- [Task to complete]: Rewrite the entries below with "purple" changed to "violet" and every other word kept the same. Omit the pictures from your version.

######

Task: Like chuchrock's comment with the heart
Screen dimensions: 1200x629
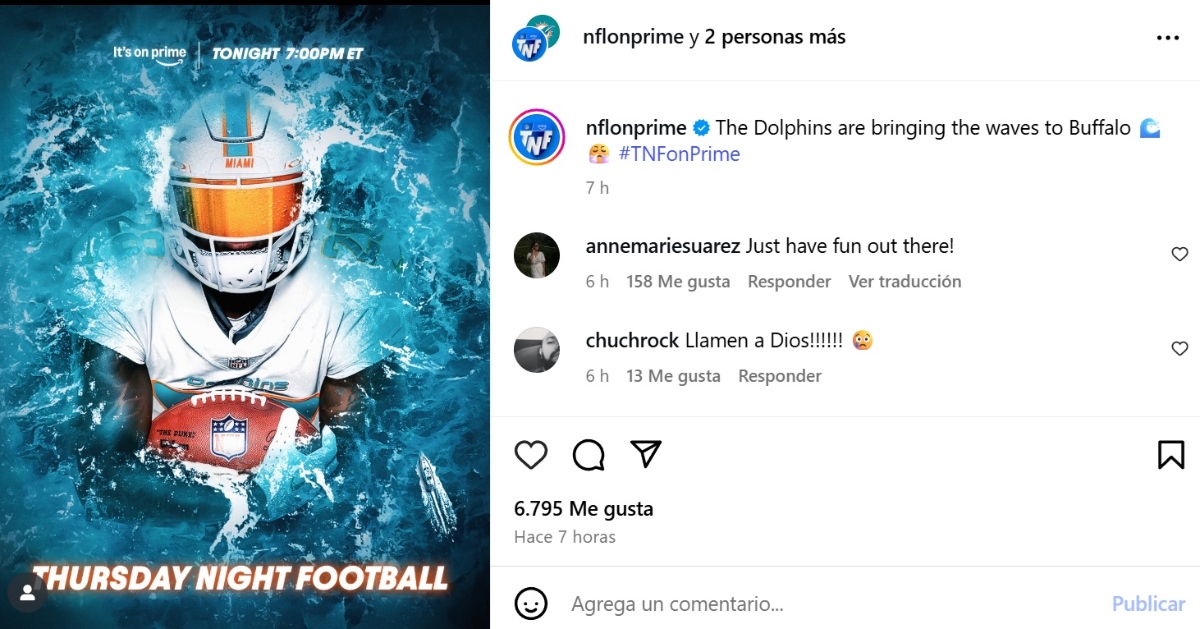Action: pos(1180,348)
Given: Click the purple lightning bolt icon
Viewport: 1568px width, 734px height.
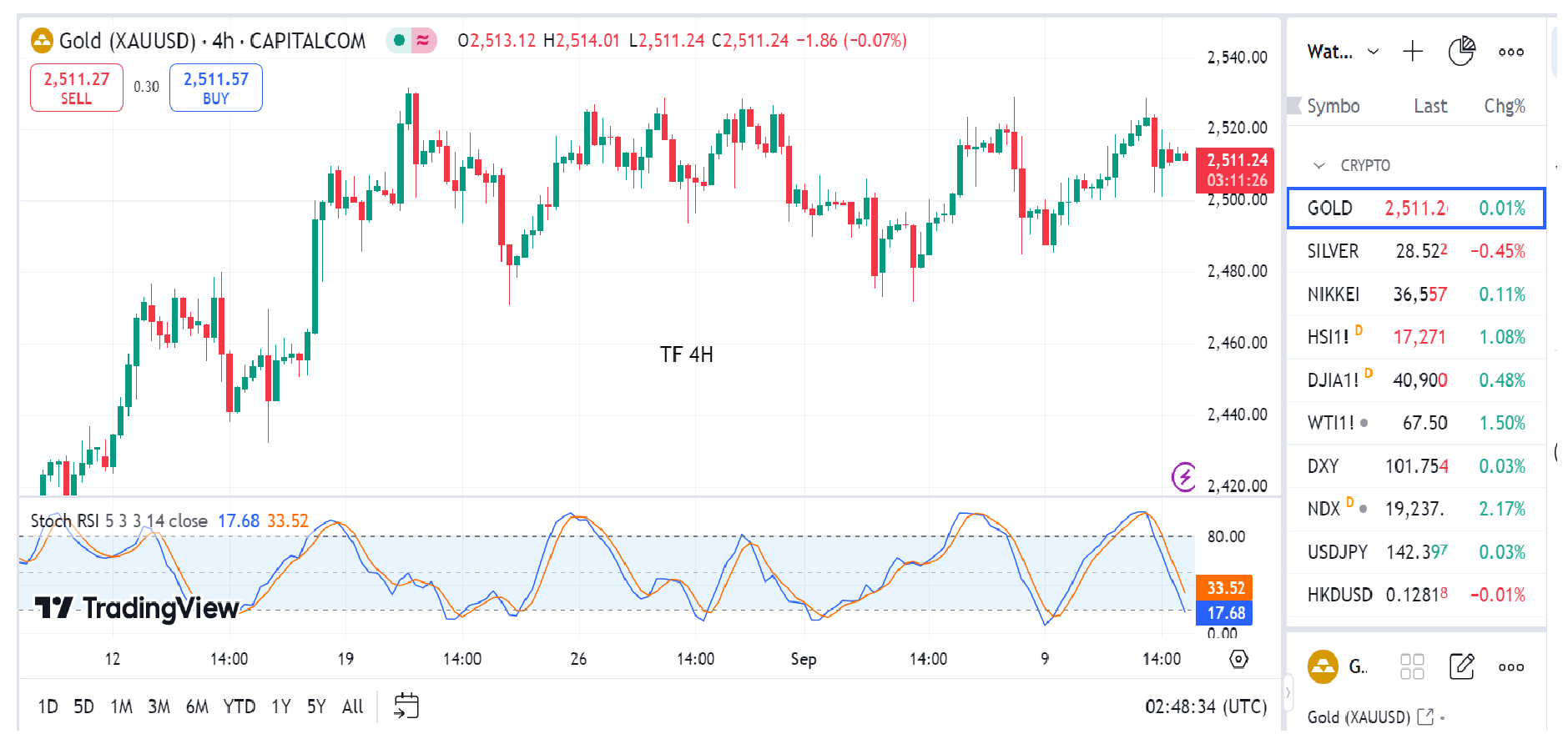Looking at the screenshot, I should coord(1183,476).
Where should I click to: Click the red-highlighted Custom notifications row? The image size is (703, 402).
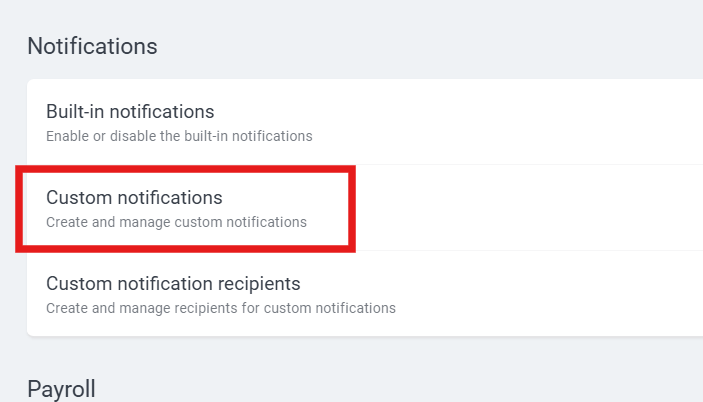coord(185,208)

######

- [Task solution]:
Task: Like chuchrock's comment with the heart
Screen dimensions: 1200x629
Action: pos(1180,348)
Given: Click the violet lightning bolt icon
Viewport: 1568px width, 734px height.
Looking at the screenshot, I should coord(1183,476).
Where should I click to: Click the red-highlighted Custom notifications row? The image size is (703, 402).
coord(185,208)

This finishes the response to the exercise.